Pre-competitive
multi-stakeholder collaboration
to optimize manufacturing, lower COGs, and increase patient access
While cell therapies have demonstrated exceptional efficacy, patient access and COGs continue to be a major concern for investors, healthcare systems, and physicians, especially when compared to other modalities, such as T Cell Engagers, Antibody-Drug Conjugates, and radiotherapies. This concern undermines the overall confidence in the sector, impacting investment, insurance coverage, and willingness to prescribe. Imaginably, the sector can mature, as other sectors, such as mAbs, have. However, following a conventional path, maturation of the sector may require decades. During this time, cell therapies, a highly efficacious modality with potential to save patients’ lives, may become abandoned in favor of modalities with lower efficacy, but more straightforward manufacturing.
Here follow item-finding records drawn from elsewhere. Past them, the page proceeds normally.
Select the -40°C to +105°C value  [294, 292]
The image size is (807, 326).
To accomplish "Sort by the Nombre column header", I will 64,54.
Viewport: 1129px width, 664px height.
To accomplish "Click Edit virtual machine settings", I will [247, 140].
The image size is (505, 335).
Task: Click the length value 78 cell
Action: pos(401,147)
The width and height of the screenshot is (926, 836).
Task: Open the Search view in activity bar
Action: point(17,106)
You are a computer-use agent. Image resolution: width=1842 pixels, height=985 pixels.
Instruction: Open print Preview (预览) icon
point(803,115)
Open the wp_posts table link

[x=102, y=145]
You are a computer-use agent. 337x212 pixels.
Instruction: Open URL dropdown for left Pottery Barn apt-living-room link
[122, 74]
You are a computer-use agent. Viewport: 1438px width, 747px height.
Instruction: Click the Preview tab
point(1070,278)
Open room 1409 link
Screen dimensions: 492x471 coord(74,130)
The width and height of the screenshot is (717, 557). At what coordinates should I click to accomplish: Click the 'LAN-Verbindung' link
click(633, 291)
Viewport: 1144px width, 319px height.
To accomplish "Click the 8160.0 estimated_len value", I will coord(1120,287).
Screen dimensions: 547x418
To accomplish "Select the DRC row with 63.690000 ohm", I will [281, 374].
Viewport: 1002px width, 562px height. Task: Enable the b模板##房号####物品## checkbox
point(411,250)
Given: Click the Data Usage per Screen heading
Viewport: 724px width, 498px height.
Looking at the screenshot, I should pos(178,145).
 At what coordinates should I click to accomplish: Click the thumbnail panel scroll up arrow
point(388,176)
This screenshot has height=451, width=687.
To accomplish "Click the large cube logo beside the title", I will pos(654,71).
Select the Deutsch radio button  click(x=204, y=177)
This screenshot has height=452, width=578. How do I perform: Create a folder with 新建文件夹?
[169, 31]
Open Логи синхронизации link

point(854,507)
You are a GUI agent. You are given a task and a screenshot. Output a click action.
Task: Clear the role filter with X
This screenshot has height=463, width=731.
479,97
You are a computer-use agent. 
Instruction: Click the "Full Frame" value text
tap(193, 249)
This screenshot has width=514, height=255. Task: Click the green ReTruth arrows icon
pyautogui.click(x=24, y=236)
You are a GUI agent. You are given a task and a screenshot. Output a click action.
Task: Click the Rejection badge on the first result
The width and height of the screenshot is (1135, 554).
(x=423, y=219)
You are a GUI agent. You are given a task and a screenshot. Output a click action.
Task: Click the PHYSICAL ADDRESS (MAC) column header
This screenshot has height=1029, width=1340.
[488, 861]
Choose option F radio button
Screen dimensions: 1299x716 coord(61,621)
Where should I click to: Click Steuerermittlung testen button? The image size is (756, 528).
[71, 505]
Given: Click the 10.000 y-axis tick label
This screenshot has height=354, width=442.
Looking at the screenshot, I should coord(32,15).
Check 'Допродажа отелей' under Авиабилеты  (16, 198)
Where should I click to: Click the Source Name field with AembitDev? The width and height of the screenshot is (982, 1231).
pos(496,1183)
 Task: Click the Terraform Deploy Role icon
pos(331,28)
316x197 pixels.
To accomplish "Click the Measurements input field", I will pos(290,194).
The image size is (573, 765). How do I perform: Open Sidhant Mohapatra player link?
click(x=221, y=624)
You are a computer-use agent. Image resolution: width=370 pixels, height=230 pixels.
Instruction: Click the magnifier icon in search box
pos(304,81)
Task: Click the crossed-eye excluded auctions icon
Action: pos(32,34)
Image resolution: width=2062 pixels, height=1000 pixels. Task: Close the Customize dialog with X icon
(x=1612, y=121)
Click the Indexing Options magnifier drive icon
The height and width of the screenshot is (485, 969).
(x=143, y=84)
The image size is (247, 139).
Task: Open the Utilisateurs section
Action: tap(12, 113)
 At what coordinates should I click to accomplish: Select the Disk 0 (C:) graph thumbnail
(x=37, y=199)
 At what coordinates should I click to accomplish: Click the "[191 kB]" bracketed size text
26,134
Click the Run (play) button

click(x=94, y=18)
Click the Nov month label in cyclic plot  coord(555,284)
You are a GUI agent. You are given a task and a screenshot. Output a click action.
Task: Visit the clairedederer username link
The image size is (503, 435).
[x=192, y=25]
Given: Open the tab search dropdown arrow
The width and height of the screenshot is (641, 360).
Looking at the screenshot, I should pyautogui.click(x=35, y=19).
Understanding and optimizing manufacturability of cell therapies has proven to be a difficult problem to solve. A number of cell therapy developers have been focused on the topic. But due to the overall complexity of the modality, lack of fit-for-purpose analytical technologies, data fragmentation, and the small number of patients who have received cell therapies, optimization of cell therapy manufacturing remains a challenge in the sector shared across therapeutic developers.
Complexity of the modality. Compared to small molecules, traditional Biologics, and even mRNA-based therapies, cell therapies are complex - living cells, capable of cell division, that come in a variety of shifting phenotypes. Identifying parameters (Critical Quality Attributes, or CQAs) that can define the quality of cell therapies has been a challenge. Layered on top of this is the fact that the starting material is obtained from a human, whether the patient themselves or a donor, who interacts with the surrounding environment, which leads to constant changes in the starting material. Identification of patient and donor biomarkers (Critical Donor Attributes, or CDAs) predictive of positive clinical outcomes has presented a profound challenge.
Lack of fit-for-purpose analytical technologies. Given the complexity of the modality, there is a need for advanced analytics. While biophysical characterization tools for small molecules and traditional biologics have been perfected, technologies that can non-invasively characterize cell therapies across relevant parameters in real time are still in nascent stages.
Data fragmentation. Cell therapy manufacturing workflow is spread across a number of stakeholders, including hospitals, blood supply organizations, tools and technologies organizations, therapy developers, and manufacturers. This leads to profound separation of data across organizations. Such fragmentation creates additional barriers to analyses that relate various data pillars to clinical outcomes, leading to challenges when attempting to define critical parameters across materials, manufacturing processes, and logistics (Critical Material Attributes, or CMAs; and Critical Process Parameters, or CPPs), biomarkers pertaining to donors (CDAs), and patient stratification.
Small number of treated patients. The circularity of limited patient access brings on, perhaps, the biggest challenge yet. As each therapy developer has treated only a very small number of patients, attempted analyses invariably run into concerns with reliability of insights due to low statistical power.
Investors and healthcare systems are concerned that cell therapies will remain a high-cost modality incapable of addressing patient demand, particularly for large indications. Disruptive innovation that addresses manufacturing, scalability, and production costs is required in order to deliver change on a relevant timescale.